• **Task inputs**
[Start of Attachment]

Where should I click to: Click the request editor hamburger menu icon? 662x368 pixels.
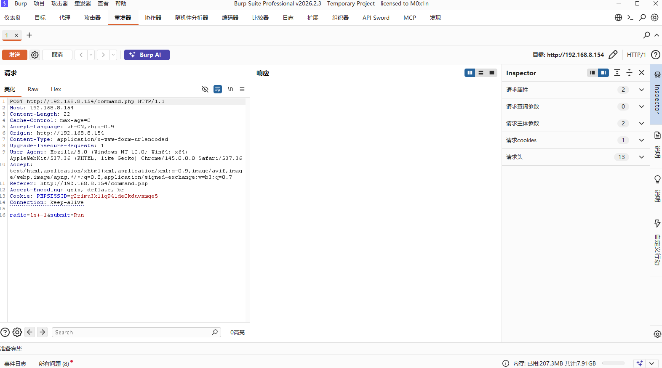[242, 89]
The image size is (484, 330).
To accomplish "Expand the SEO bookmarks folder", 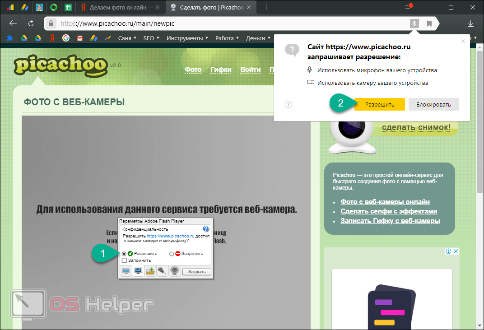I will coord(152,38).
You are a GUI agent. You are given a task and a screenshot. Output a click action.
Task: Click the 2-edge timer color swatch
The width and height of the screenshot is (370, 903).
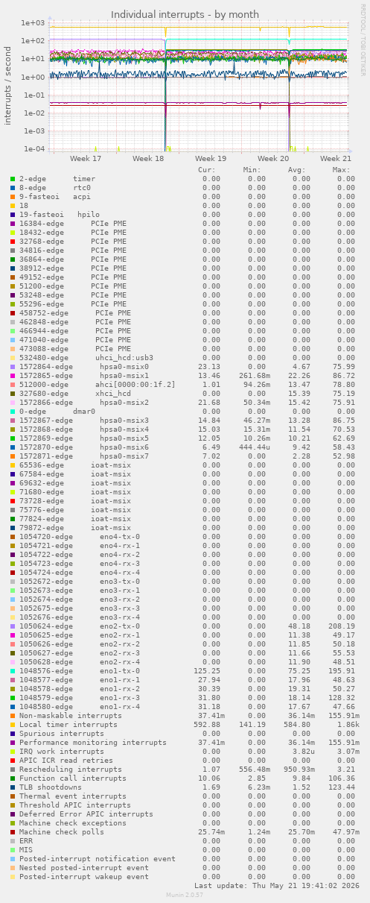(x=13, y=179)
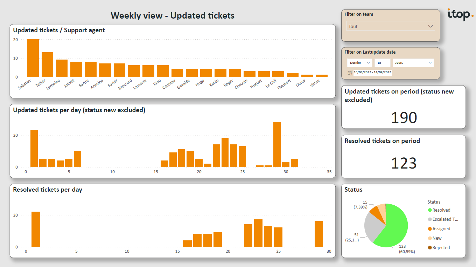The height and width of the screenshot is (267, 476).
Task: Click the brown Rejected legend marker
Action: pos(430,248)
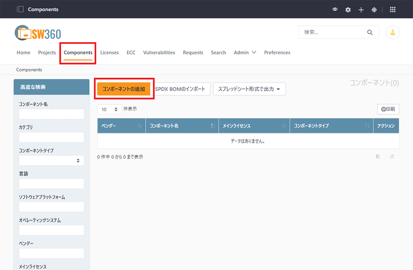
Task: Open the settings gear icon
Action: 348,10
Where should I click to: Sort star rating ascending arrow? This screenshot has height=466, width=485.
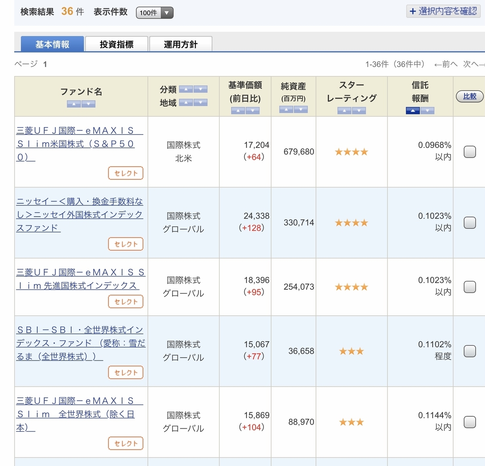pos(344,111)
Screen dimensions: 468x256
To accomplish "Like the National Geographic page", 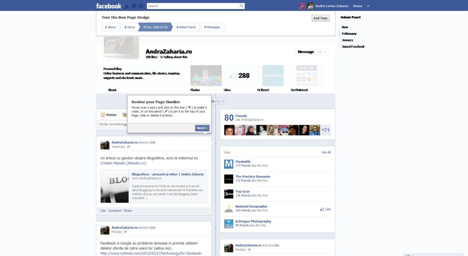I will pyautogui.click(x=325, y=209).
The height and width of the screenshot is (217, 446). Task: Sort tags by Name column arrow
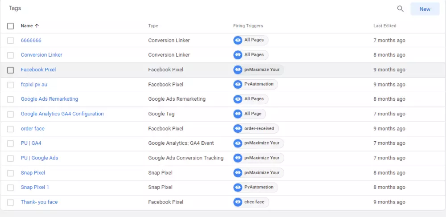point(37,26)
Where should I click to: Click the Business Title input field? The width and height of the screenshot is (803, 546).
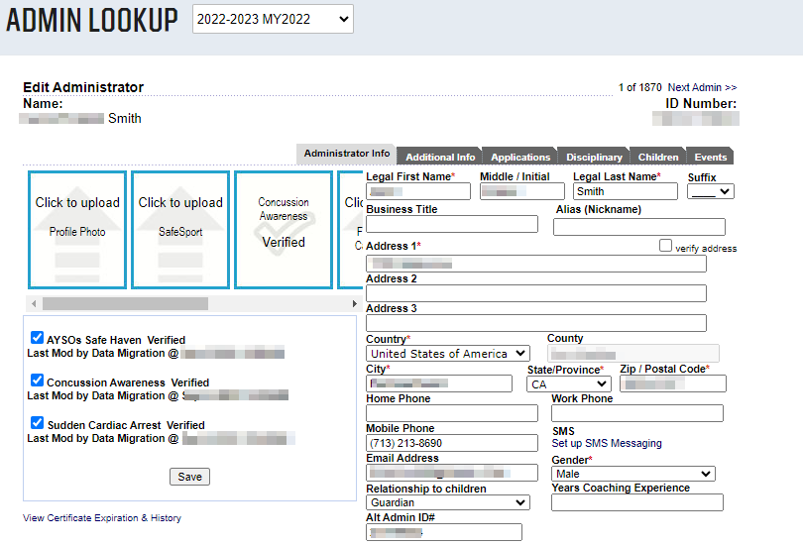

[End of Attachment]
[Start of Attachment]

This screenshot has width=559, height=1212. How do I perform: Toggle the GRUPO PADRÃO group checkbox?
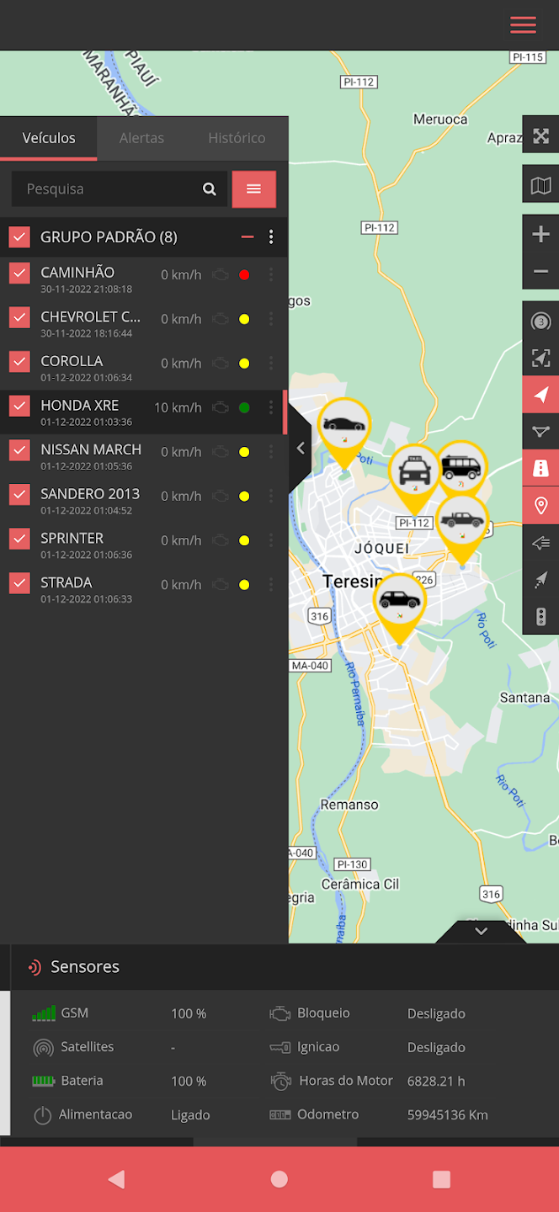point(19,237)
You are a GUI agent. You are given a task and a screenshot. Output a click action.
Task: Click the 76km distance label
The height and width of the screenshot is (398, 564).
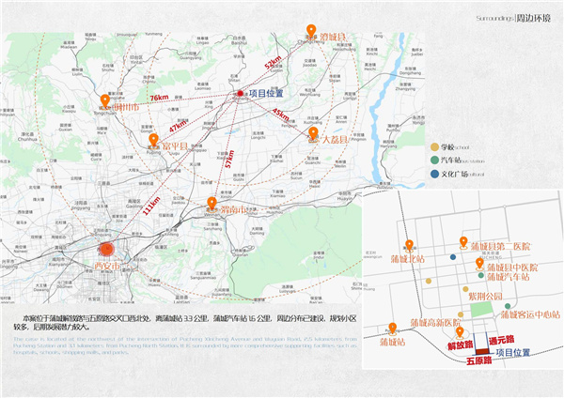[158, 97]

[End of Attachment]
[Start of Attachment]

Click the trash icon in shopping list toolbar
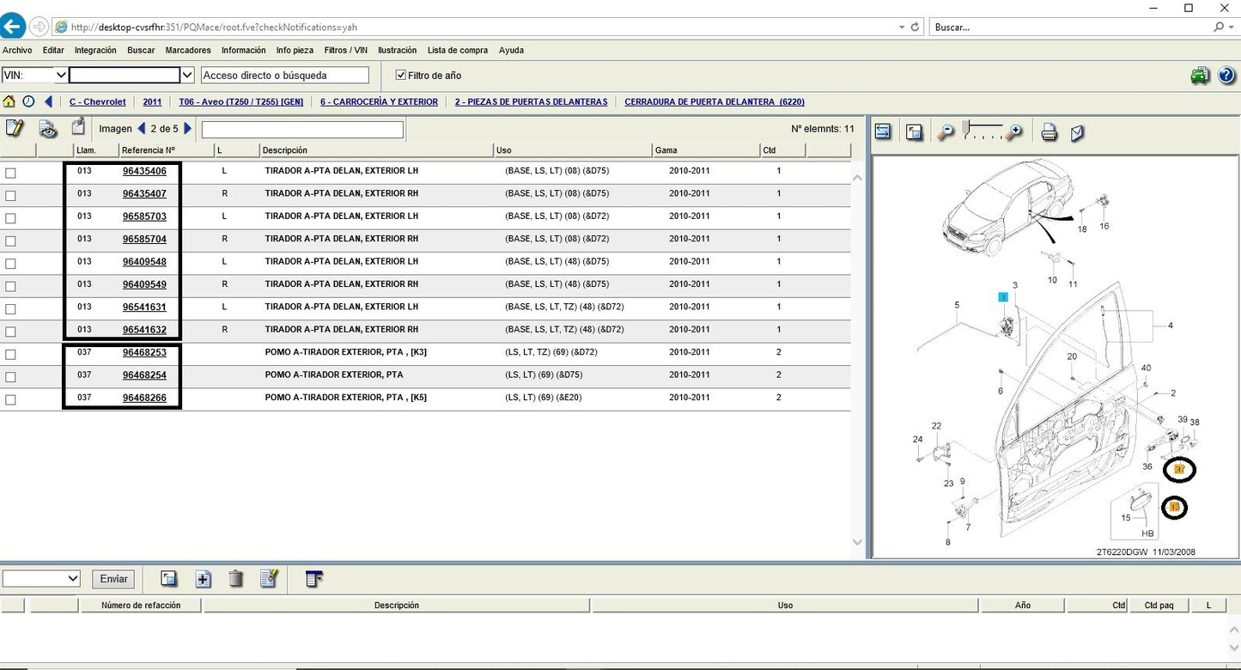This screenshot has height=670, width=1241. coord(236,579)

[End of Attachment]

• **Exercise directions**
Skip every picture, and restate word for word only the lines above from the line containing "The height and width of the screenshot is (217, 446)." to the line containing "Where should I click to: Click the Business", both of them included.

• **Result of the task**
The height and width of the screenshot is (217, 446). Task: Sort tags by Name column arrow
point(37,26)
Where should I click to: Click the Business Title input field? The width and height of the screenshot is (803, 546).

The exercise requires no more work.